- _TASK DETAILS_
The required answer is the run of lines from the one holding "The height and" to the end of the data below, copied exactly and free of pictures.

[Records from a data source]
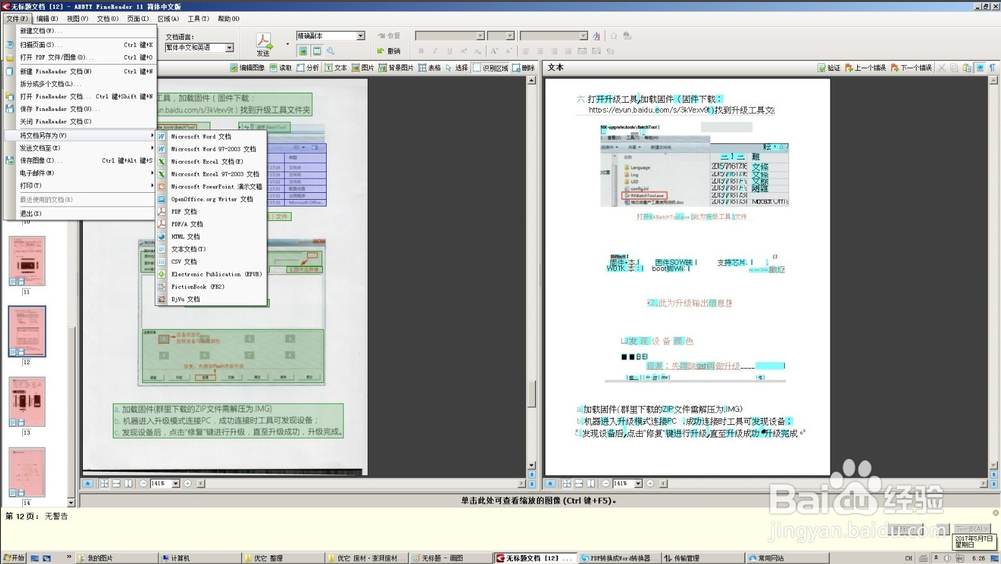Choose the Table (表格) area tool
1001x564 pixels.
click(430, 68)
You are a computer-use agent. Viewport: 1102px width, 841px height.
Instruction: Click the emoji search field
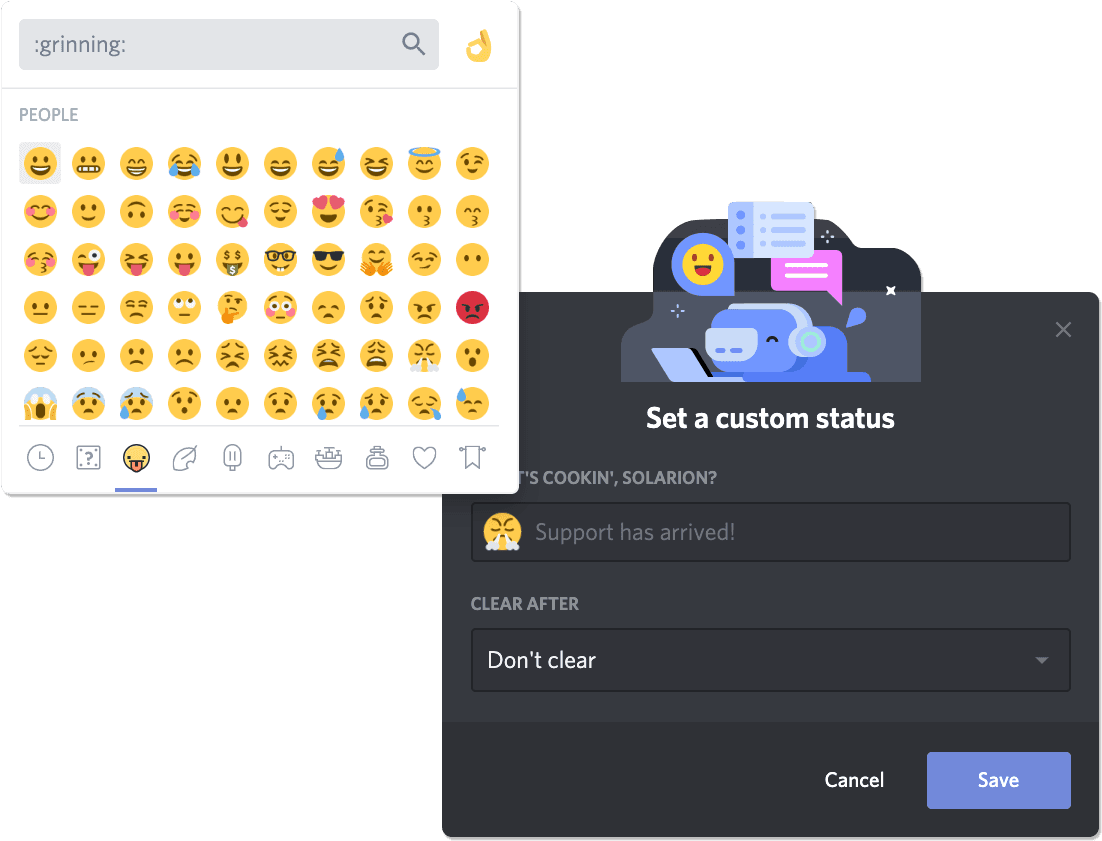click(210, 45)
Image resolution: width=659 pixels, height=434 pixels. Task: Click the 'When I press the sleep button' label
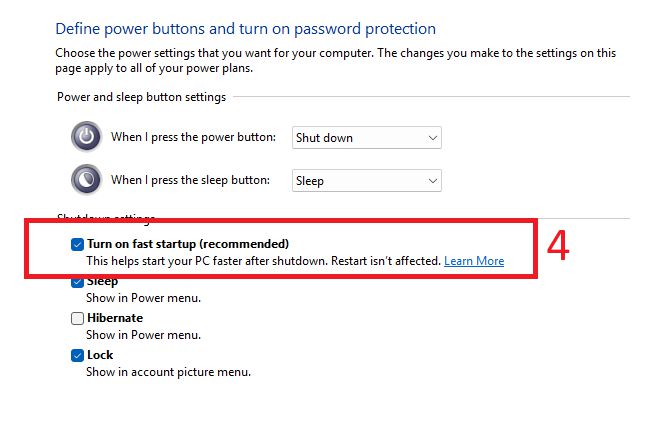190,180
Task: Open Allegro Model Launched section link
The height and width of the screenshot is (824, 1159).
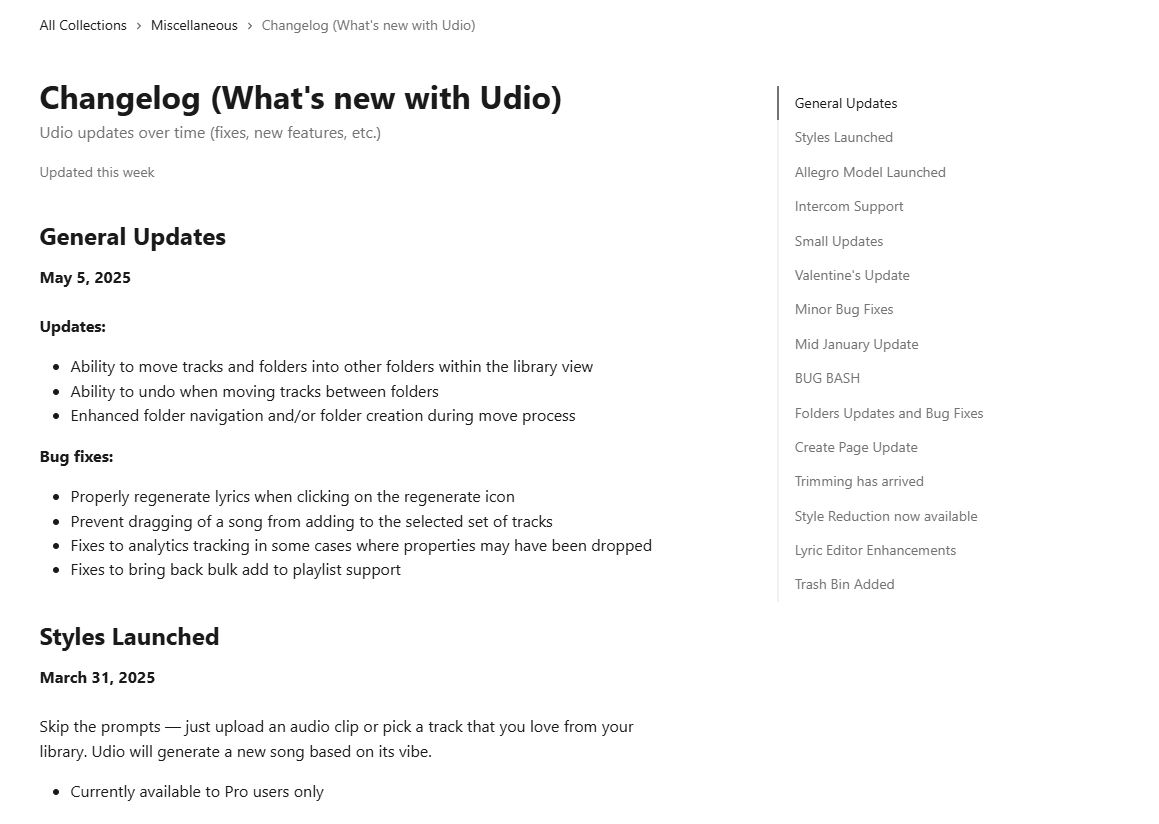Action: pyautogui.click(x=869, y=172)
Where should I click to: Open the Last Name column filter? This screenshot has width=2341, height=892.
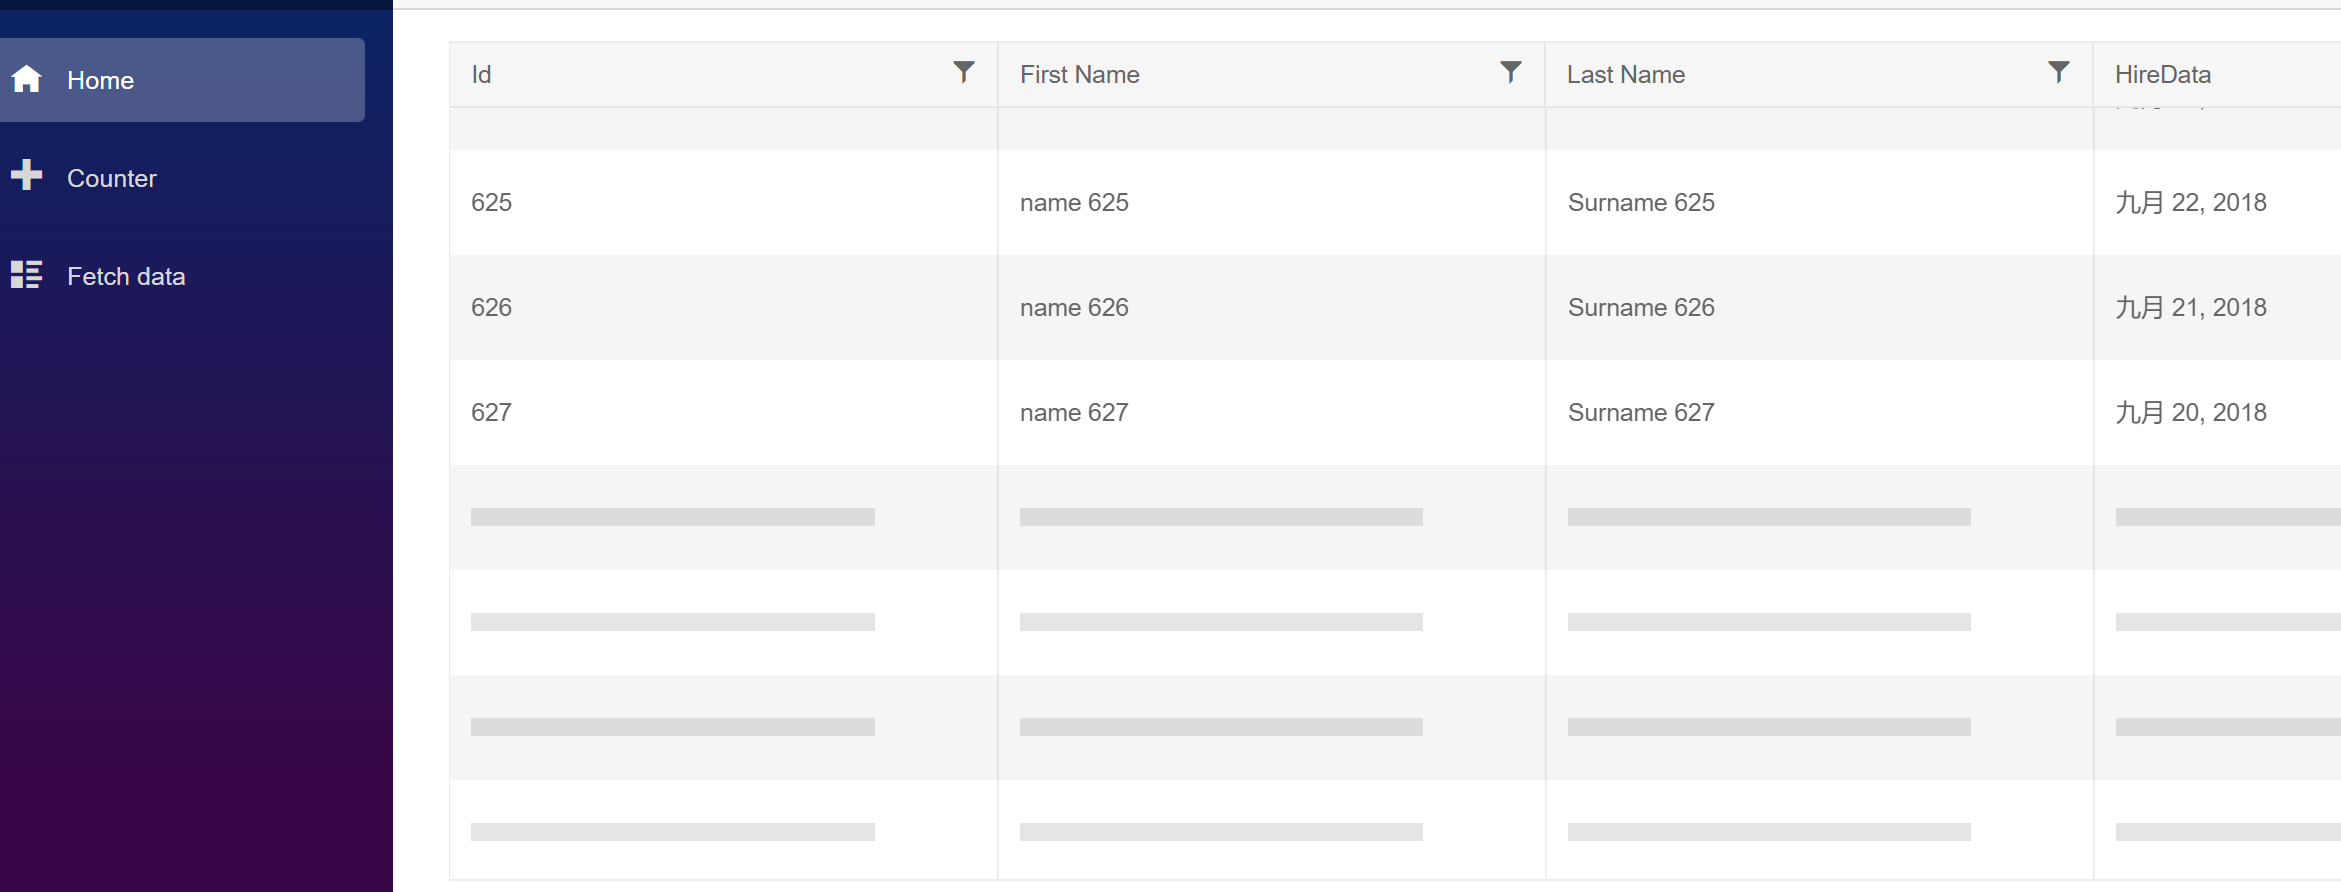[x=2058, y=72]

- _WRITTEN SOLUTION_
The height and width of the screenshot is (824, 1159).
Action: pyautogui.click(x=869, y=172)
Where should I click to: Open the Last Name column filter? This screenshot has width=2341, height=892.
[x=2058, y=72]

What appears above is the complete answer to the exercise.